REQUISITOS DEL PROBLEMA:
Escribe la continuación del texto sobre los fraudes en las grandes corporaciones y las leyes para frenarlos, empezando después de su última oración.

FRAGMENTO PROPORCIONADO:

+--

Nadie puede discutir que las grandes corporaciones empresariales, cuyo accionariado está abierto a cualquier ahorrador, dejan, por tener una propiedad tan atomizada y una contabilidad tan compleja, muchísimo espacio (demasiado) para los gestores deshonestos o simplemente ineficaces, incluso en aquellos países que, como los anglosajones, tienen fama de poseer una atmósfera más transparente. El caso Parmalat no es quizá un cuerpo extraño en la bellísima Italia de Berlusconi y del gran Antonio Fazio, pero lo cierto es que, por muy devotos del protestantismo que digan que son, tienen poca legitimidad para hablar aquellos que, como los americanos, durante muchos años estuvieron tolerando (si no más) las situaciones que luego estallaron en Enron o en Worldcom. En todos lados, y no sólo a orillas del Mediterráneo, cuecen habas.

También hay un consenso muy general en que, para poner remedio al mal, o al menos intentar reducirlo, las normas jurídicas, aun resultando sin duda indispensables, son insuficientes y a veces incluso, por buena que sea la intención de sus autores, acaban por presentar contraindicaciones.

Es en efecto indudable que muchas de las rigurosas prescripciones de la Ley Sarbanes-Oxley de 2002 o, en España, de la Ley de Transparencia de 2003, eran necesarias desde la perspectiva de lo que los penalistas llaman la prevención general: se trataba de enviar a la ciudad y al mundo el mensaje de que, en lo sucesivo, las golfadas contra los accionistas iban a ser mucho más difíciles y en todo caso sus autores se verían obligados a pagar un precio, económico y no sólo económico, mucho mayor.

+--

REGISTROS PROPORCIONADOS:
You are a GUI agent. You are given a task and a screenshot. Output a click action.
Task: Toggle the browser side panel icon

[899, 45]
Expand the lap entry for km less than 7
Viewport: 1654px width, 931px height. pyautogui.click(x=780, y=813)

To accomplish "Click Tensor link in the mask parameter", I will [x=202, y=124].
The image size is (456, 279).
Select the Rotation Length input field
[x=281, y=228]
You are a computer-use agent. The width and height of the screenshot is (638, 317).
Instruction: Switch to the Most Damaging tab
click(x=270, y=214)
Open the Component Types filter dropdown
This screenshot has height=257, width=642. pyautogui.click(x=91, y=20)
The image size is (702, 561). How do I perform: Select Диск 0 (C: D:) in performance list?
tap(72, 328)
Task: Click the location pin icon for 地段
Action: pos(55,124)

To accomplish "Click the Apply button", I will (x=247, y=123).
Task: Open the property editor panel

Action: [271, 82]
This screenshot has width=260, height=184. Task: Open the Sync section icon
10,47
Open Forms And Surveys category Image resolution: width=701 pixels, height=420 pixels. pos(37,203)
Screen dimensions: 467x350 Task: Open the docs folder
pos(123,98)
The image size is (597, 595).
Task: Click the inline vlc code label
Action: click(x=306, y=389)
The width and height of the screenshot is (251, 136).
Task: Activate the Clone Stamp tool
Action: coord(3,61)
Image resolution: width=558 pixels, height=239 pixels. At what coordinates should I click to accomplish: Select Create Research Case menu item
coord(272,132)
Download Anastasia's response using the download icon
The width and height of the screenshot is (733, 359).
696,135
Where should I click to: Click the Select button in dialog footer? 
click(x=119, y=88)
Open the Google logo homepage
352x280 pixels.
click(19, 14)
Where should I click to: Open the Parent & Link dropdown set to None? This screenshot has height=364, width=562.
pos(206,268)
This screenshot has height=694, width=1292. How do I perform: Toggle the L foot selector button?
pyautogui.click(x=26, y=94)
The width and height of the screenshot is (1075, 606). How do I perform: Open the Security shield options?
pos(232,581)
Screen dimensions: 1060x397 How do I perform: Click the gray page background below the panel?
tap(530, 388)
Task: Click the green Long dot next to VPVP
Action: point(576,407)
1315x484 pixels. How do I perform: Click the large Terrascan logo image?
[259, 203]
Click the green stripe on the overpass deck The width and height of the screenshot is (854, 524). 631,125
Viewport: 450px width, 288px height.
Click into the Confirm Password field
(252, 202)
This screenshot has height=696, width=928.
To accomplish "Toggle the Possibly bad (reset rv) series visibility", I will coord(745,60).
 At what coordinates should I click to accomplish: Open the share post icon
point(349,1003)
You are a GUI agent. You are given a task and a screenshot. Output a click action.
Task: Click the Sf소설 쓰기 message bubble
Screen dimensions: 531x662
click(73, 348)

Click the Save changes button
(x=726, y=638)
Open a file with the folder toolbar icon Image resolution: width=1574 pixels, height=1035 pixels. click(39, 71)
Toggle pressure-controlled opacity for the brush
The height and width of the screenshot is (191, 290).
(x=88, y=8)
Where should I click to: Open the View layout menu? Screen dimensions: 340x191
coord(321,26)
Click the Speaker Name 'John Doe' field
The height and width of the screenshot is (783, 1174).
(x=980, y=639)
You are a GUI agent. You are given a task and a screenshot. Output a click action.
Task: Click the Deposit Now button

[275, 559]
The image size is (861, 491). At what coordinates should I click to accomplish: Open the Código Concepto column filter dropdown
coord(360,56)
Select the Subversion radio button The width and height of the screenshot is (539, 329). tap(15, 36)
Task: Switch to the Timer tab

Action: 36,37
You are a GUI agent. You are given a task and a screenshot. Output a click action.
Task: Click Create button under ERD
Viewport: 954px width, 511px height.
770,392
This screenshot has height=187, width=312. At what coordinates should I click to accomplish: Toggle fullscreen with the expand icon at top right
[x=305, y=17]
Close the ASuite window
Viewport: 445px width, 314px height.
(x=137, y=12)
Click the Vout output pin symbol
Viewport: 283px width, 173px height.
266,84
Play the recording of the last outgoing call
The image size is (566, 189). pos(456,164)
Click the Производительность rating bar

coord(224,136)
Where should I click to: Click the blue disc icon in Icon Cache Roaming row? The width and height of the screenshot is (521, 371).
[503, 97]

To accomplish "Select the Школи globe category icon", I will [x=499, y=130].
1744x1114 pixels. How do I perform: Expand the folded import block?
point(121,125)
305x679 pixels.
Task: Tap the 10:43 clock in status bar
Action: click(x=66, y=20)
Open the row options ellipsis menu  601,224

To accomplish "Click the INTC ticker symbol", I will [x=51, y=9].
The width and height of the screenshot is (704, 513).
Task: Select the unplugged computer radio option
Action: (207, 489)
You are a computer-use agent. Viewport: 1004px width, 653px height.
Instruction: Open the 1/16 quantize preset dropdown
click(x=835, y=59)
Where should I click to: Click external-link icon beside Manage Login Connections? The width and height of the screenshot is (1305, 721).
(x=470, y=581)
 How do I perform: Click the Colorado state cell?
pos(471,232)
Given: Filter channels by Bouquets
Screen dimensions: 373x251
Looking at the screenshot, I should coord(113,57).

+--

RESPUESTA:
Desde el mismo texto se enmienda, atenúa o incluso reniega de la proclamación inicial de voluntariedad

Pero también resulta cierto que en esta materia hay que andar con cuidado, porque al legislador, como sucede con todo aquel que está airado y se ve compelido a reaccionar de inmediato, se le puede ir la mano: luego, en el día a día, la observancia estricta de determinadas prescripciones puede cobrarse un altísimo peaje en términos de ineficacia de gestión, lo que quizá sea una de las causas que explica que en los últimos años hayan sido muchos los que, hechas las sumas y las restas, han concluido que fuera de la Bolsa se está mejor, con el efecto (no previsto inicialmente) de haberse encogido el radio de aplicación de las correspondientes normas protectoras.

No resulta extraño, en consecuencia, que en todos los países, incluso donde el soft law tiene menos tradición, las normas positivas, aun existiendo (y teniendo que existir), no hayan agotado el campo, dejando un vasto espacio para lo que se llaman (y en teoría son) recomendaciones. Los manuales de Derecho Romano recuerdan que el jurista Modestino elaboró la noción de normas incompletas, entendiendo por tales, sin que el concepto conllevara ningún juicio de valor negativo, aquellas que, luego de formular un mandato, no preveían, para el caso de incumplimiento, sanción en sentido jurídico estricto. Ese es, en teoría, el punto de partida.

Pero el principio comply or explain (cumplir o explicar), tantas veces aludido en este contexto, va más allá de eso. Porque quien se separa de la recomendación está de entrada obligado a mucho: a explicar sus motivos, lo que equivale casi a tenerse que disculpar o, dicho sea de nuevo con términos penales, a buscar una excusa absolutoria (o, si se prefiere, una coartada). Un trabajo delicado y de altísimo riesgo.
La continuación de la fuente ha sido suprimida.